##### DATA EXCERPTS

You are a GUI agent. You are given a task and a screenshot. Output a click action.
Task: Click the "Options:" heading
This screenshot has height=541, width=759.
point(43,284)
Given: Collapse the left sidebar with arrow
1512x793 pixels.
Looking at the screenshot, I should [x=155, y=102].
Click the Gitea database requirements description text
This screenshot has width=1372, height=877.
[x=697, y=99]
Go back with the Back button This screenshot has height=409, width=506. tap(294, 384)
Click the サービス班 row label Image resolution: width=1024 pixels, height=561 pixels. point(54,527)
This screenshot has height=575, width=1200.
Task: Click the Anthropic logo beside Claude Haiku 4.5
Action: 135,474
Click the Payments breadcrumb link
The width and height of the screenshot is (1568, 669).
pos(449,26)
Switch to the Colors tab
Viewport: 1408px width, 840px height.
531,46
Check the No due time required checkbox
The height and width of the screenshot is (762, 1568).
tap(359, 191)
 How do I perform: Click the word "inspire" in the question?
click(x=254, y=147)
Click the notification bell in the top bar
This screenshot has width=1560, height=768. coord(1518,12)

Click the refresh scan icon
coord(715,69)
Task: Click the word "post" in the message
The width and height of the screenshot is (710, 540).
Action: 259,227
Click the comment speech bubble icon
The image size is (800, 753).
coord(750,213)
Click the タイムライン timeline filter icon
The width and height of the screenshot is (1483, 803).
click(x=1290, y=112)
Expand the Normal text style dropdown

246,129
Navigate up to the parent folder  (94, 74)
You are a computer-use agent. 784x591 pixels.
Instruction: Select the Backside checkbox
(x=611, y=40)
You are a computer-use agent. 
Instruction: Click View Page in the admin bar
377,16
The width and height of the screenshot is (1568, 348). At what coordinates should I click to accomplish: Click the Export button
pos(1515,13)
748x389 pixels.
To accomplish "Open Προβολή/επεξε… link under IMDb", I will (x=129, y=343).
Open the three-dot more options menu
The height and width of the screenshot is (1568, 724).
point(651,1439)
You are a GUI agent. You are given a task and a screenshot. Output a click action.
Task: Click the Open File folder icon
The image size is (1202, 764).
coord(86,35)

##########

#### WHAT THE TASK ASKS:
Count the lines in the entries above that contain the string "icon" with matching case, and reply with the number alone.

#### SOLUTION TO THIS EXERCISE:
4